3. PVC: polyvinyl chloride
This is the clear plastic used as food wrap, some squeezy bottles. Also used in flooring, plumbing pipes and hoses, children’s toys.
This is not commonly recycled, but can be used for: pipe, floor coverings.
4. LDPE: low-density polyethylene
This is used to make cling-film, most squeezy bottles, food bags and plastic carrier (shopping) bags.
This is not commonly recycled, but can be used for outdoor furniture; fence posts; tubing.
5. PP: polypropylene
This is the plastic used to make dairy food containers such as yoghurt pots and cheese containers, margarine containers, Tupperware and other plastic food storage boxes, and medicine bottles. Most plastic bottle tops are made out of this.
This is not commonly recycled, but can be used for outdoor furniture and planters.
6. PS: polystyrene
This includes colourless, transparent polystyrene and expanded polystyrene, which is more commonly known as styrofoam.
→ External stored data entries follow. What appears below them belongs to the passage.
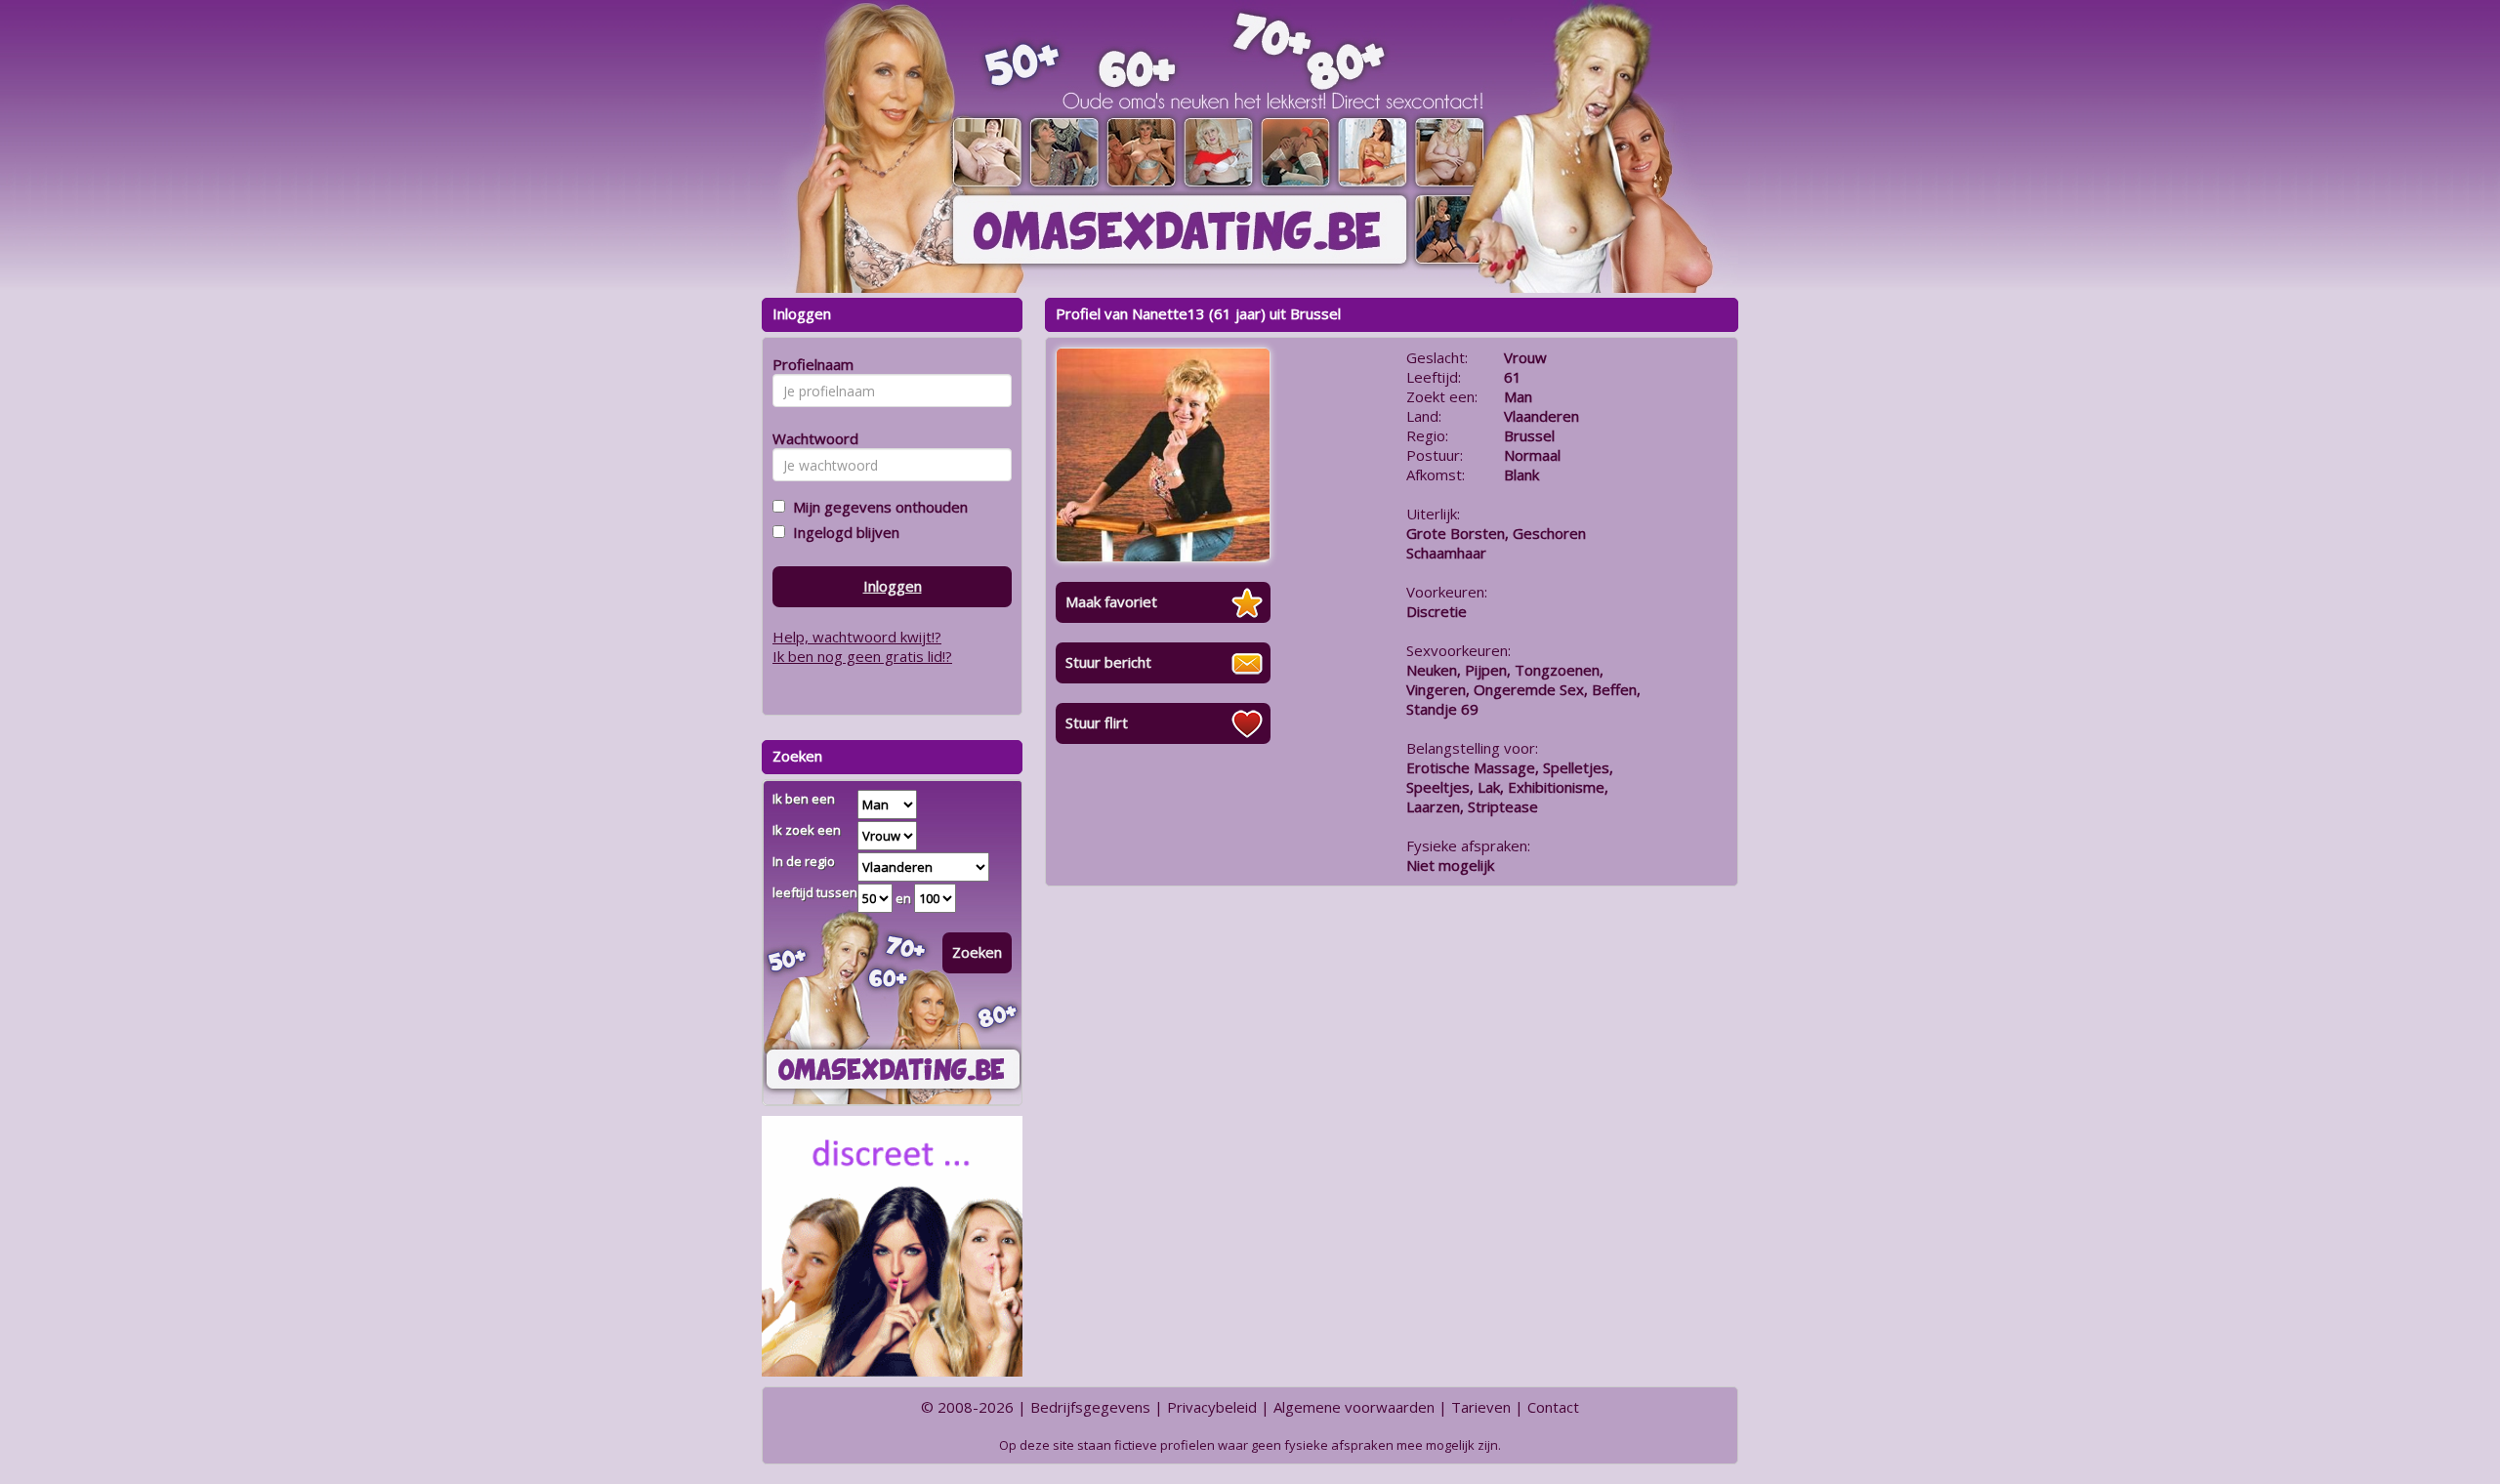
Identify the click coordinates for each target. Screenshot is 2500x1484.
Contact (1553, 1407)
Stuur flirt (1096, 722)
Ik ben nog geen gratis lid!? (862, 656)
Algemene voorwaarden (1354, 1407)
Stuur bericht (1108, 662)
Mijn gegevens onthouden (876, 506)
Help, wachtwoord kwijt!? (856, 636)
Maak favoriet (1111, 601)
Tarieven (1481, 1407)
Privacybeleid (1212, 1407)
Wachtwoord (810, 438)
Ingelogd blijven (842, 532)
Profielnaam (810, 364)
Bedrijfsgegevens (1090, 1407)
This is used for takeaway food containers, hot beverage containers, food produce boxes and deli packaging.
This is not commonly recycled and predominantly makes two products, insulation and plastic ‘timber’. To recycle it has to be mixed in with new ‘virgin’ polystyrene.
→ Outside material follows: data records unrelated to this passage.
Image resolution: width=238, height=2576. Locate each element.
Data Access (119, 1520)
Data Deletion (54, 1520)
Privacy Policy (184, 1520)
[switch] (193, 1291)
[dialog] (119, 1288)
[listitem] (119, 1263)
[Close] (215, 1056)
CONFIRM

This includes polycarbonate, polylactide, bioplastics made from corn starch, acrylonitrile styrene, and acrylonitrile butadiene styrene. Products made from these include high quality kitchen plastics, CDs, toys such as Lego, protective helmets, toothbrushes, the outer covers for electrical equipment such as printers, and medical storage containers.
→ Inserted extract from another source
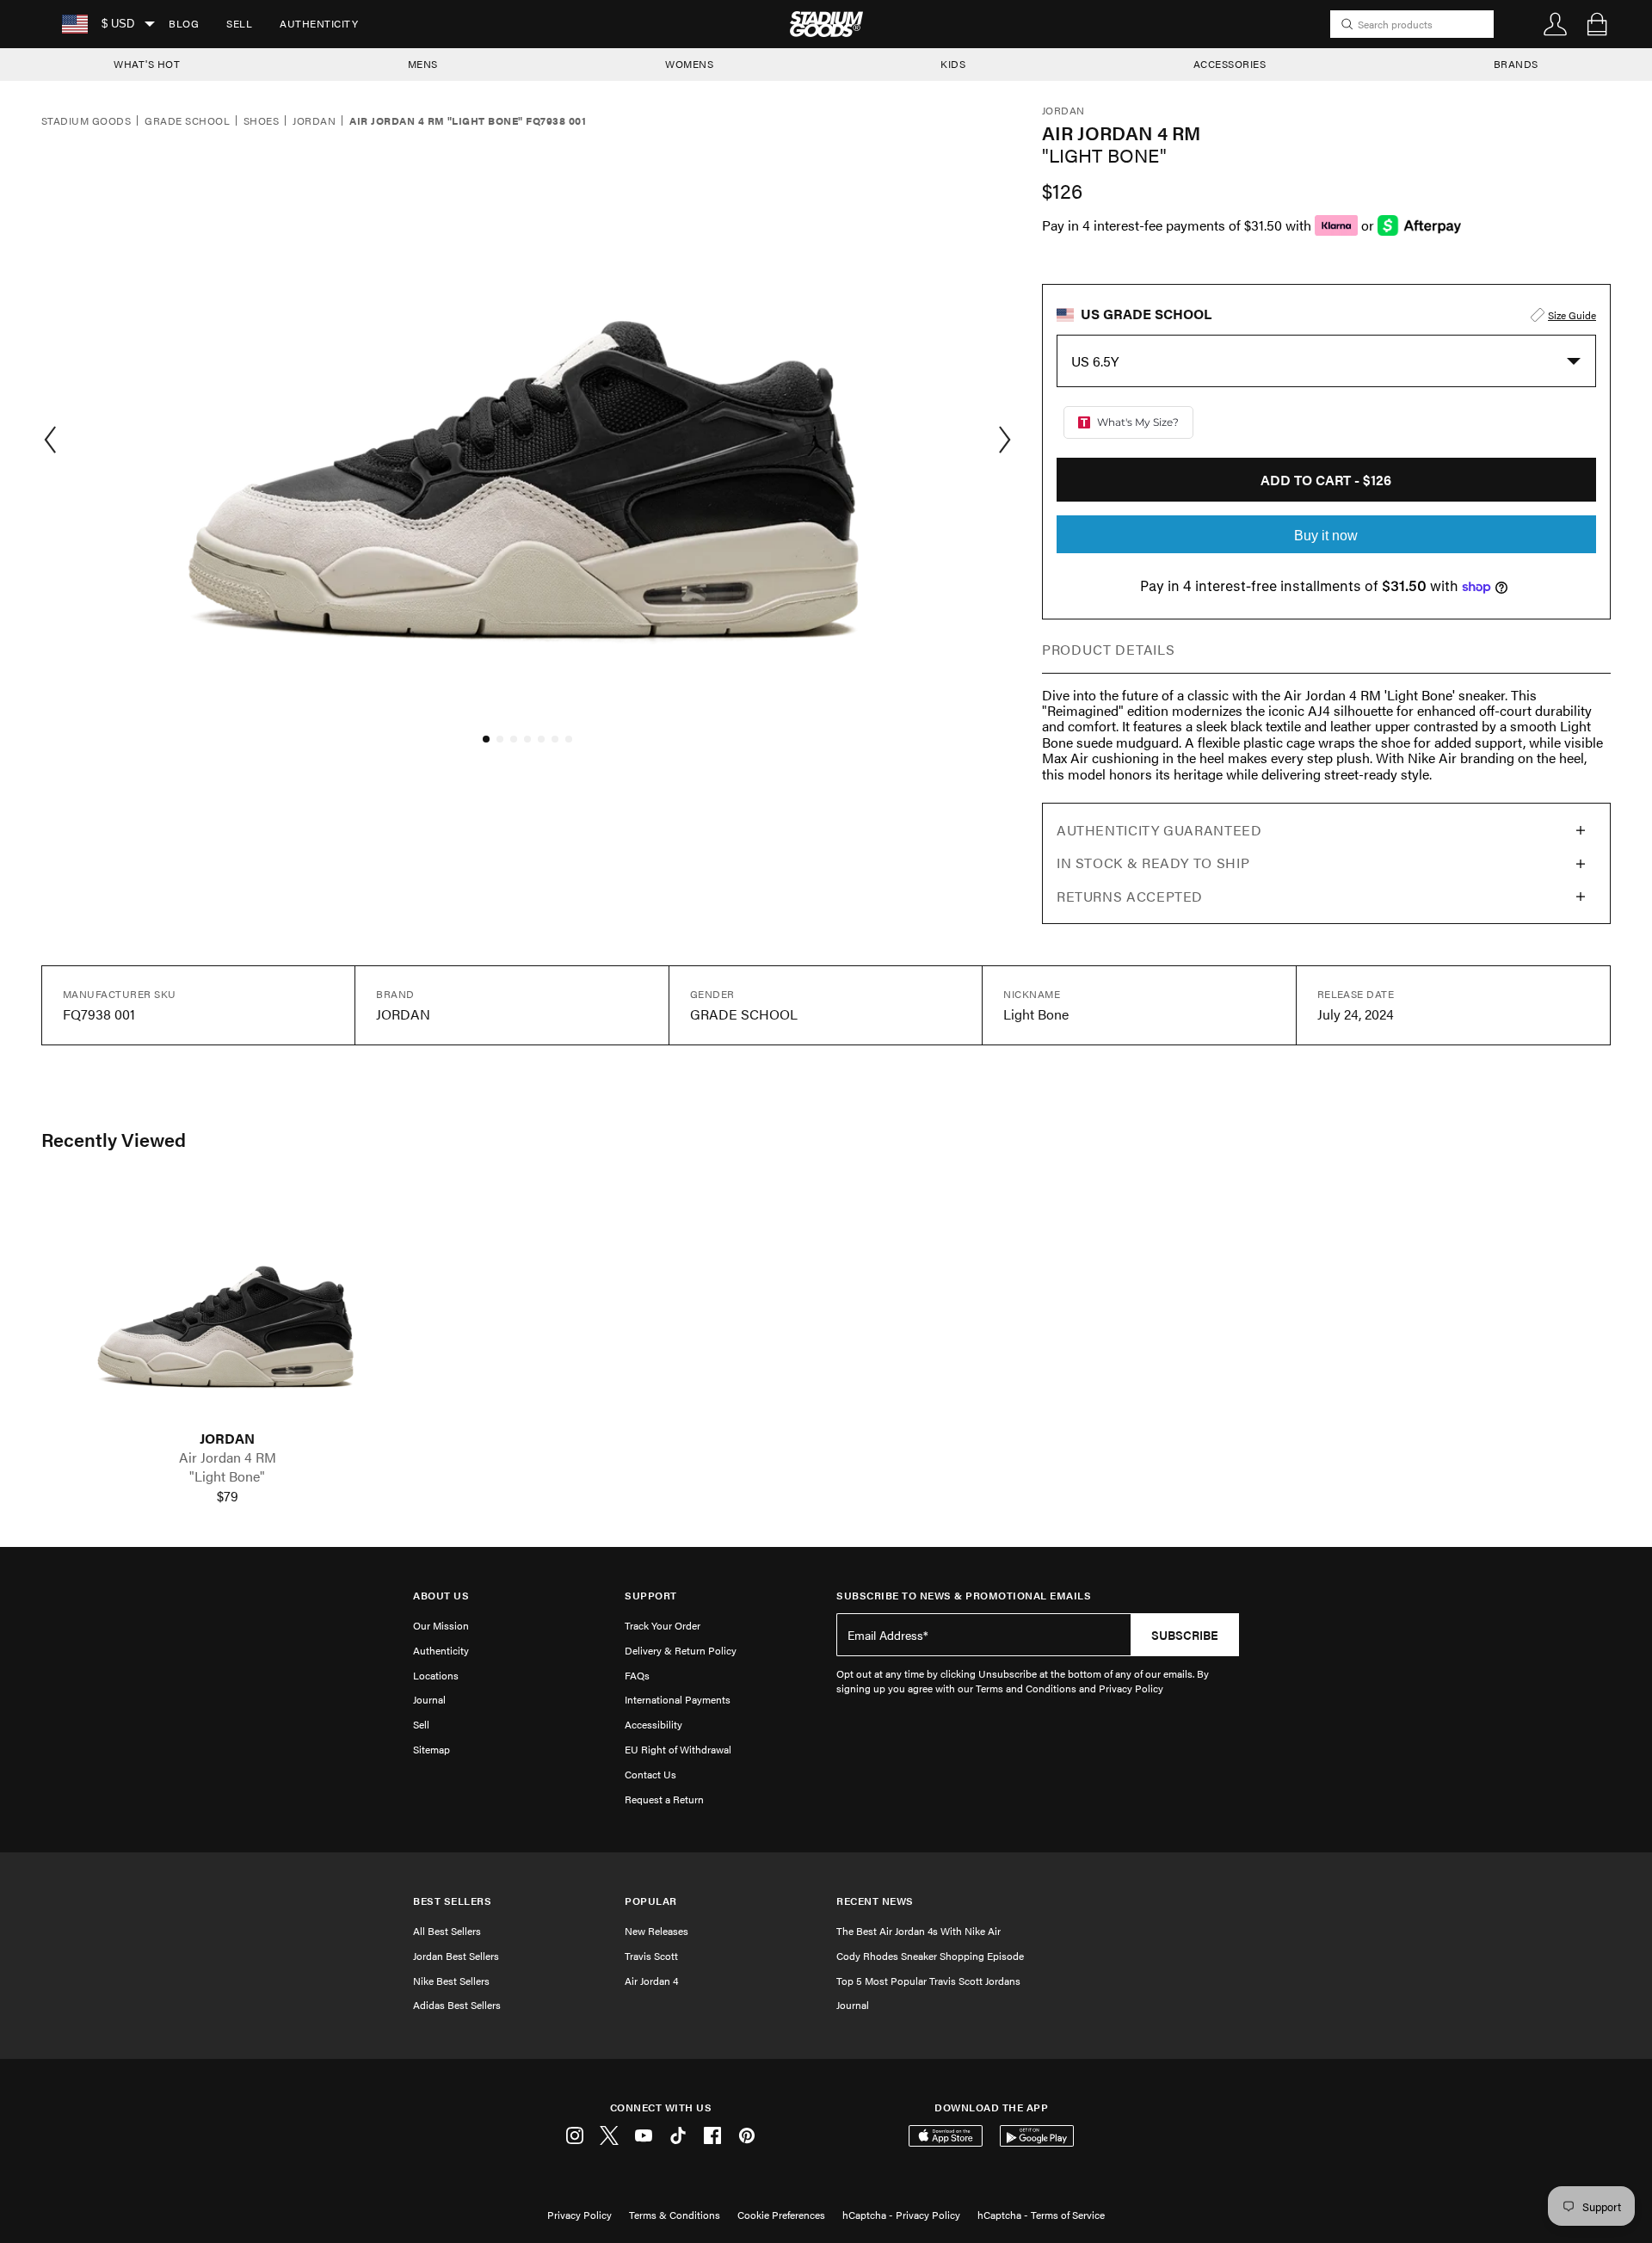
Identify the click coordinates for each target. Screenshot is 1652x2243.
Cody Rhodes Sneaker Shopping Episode (930, 1955)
These are not commonly recycled (and obviously depend on the material), but can be made into plastic ‘timber’ products.
Thanks for this very informative post. Now that I have a better understanding of the “recycling” process, I will more diligent about reducing my personal use of plastic.
Plastic recycling simplified! It sure can be confusing!
I try to be diligent about my plastics ‘in’, but it’s so difficult to find solutions to dairy. To cheese – cheddar, cream cheese, sour cream, yoghurt. I could do without yoghurt, so ignore that in the list, but the others are taxing to make, and hard to find in ‘bulk’. I only generate about 100g per week in totally un-recyclable waste. I don’t weigh my ‘recycling’ but I try to reuse the sour cream and yoghurt pots, before I every recycle them, which is good (but bad when I read about plastic + food) Your thoughts would be most welcome!
I know you said ignore it, but you can make your own yoghurt really easily, and make yoghurt cheese from that. I did investigatet trying to make other cheeses, but it seems way harder. I buy cheese from the deli counter where they can cut a piece off the big block. Some delis also sell cream cheese by weight, and you can use your own containers. You can make sour cream simply by adding lemon juice to normal cream (I can buy normal cream in glass jars). Since going plastic free I definitely cut down on how much dairy I consumed though!
We have next to nothing in glass anymore – no yoghurt or milk or cream – all of which I can find in France in glass. I will perhaps try the yoghurt thing some time. You can also make ricotta cheese in a similar way to sour cream, so maybe I need to do some experimentation. I wonder how long the DIY versions last?
I’m not sure, but you can make what you need so as not to store it too long. I would think sour cream would last longer than cream because of the lemon juice. The yoghurt I make lasts 3-4 weeks in the fridge. I’ve shared the link in case you’re tempted!
I suppose even when you’re in the clearing business, you learn new things every day! This looks like something I could really get my mates to learn as well! It would really improve sorting I suppose…
very interesting information ! Now I will reduce the use of plastic :)
Is all plastic by definition “down-cyclable” only ??
For example, if I had 1 kg of bottle tops all made from the same plastic and of
the same colour, could I melt them down and then remold them into new bottle tops
without functionally degrading the new items (strength, colour uniformity etc) ??
The “long tail” aspect is interesting, because if a bottle top of one type/colour weighed
1g, and a vendor sold 1 million units pa, then that would be 1000000 x 0.001 =
1 metric ton pa of potentially reusable material.